Little Mosque on the Prairie
how we live — By Bob Riel on January 17, 2007 at 6:30 amThere is an interesting experiment happening on Canadian television at the moment. A sitcom about Muslims – called “Little Mosque on the Prairie” – that uses humor to explore relations between the Islamic community and other Canadians. According to this article:
The show follows a small group of Muslims in, of all places, a prairie town in Saskatchewan where, in the first episode, the group was trying to establish a mosque in the parish hall of a church. A passer-by, seeing the group praying, rushes to call a “terrorist hot line” to report Muslims praying “just like on CNN,” which touches off a local firestorm.
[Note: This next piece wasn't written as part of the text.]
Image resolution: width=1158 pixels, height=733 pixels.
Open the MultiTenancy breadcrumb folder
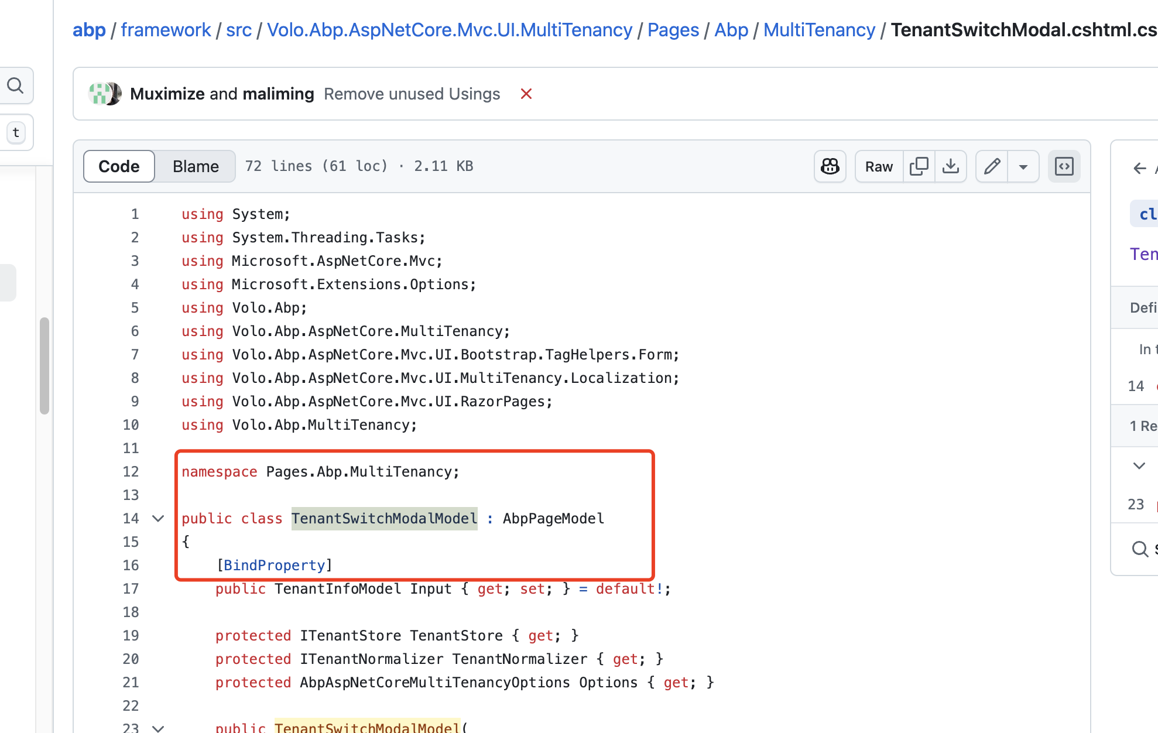818,30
Hoping to avoid making a stir in the town, the group hires a Canadian-born imam from Toronto who quits his father’s law firm to take the job – career suicide, his father thinks. On the way, he is detained in the airport after being overheard on his cellphone saying, “If Dad thinks that’s suicide, so be it,” adding, “This is Allah’s plan for me.”
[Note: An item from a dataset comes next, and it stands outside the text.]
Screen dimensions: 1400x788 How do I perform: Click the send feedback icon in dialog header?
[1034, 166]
The first episode of the show last week drew a near record audience and people associated with the program hope it can help to foster some bit of understanding about the Muslim community.
The show’s creator, Zarqa Nawaz, said that she was not trying to bridge all of the cultural gaps, but that she hoped the program could elicit laughs on all sides and perhaps foster a better understanding between Muslims and non-Muslims.
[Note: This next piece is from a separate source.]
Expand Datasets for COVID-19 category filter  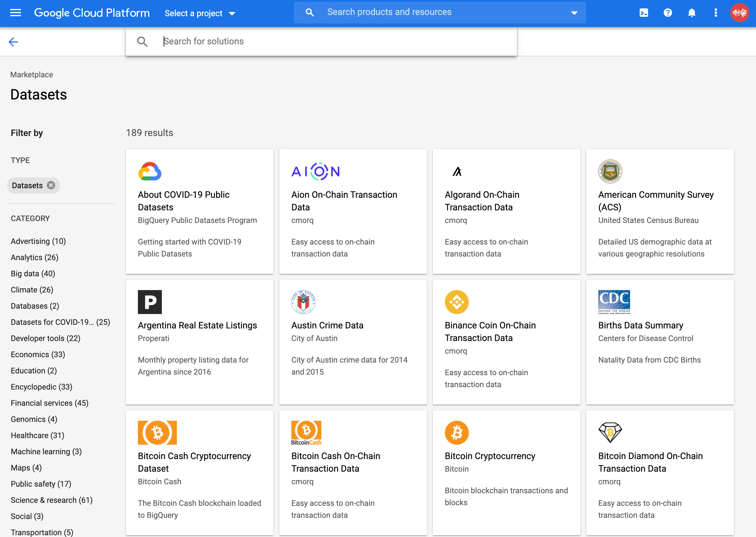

“I want the broader society to look at us as normal, with the same issues and concerns as anyone else,” said Ms. Nawaz, who based the series loosely on her own experiences as a Muslim woman who moved from Toronto to the prairie. “We’re just as much a part of the Canadian fabric as anyone else.” …
The show has generally been well received by Muslim leaders, who welcome the light touch it brings to issues that are normally debated in numbing seriousness.
“Muslims are a bit late in laughing at themselves, but we have to use humor to remedy these divisions, just like any community,” said Mohamed Elmasry, an imam and president of the Canadian Islamic Congress.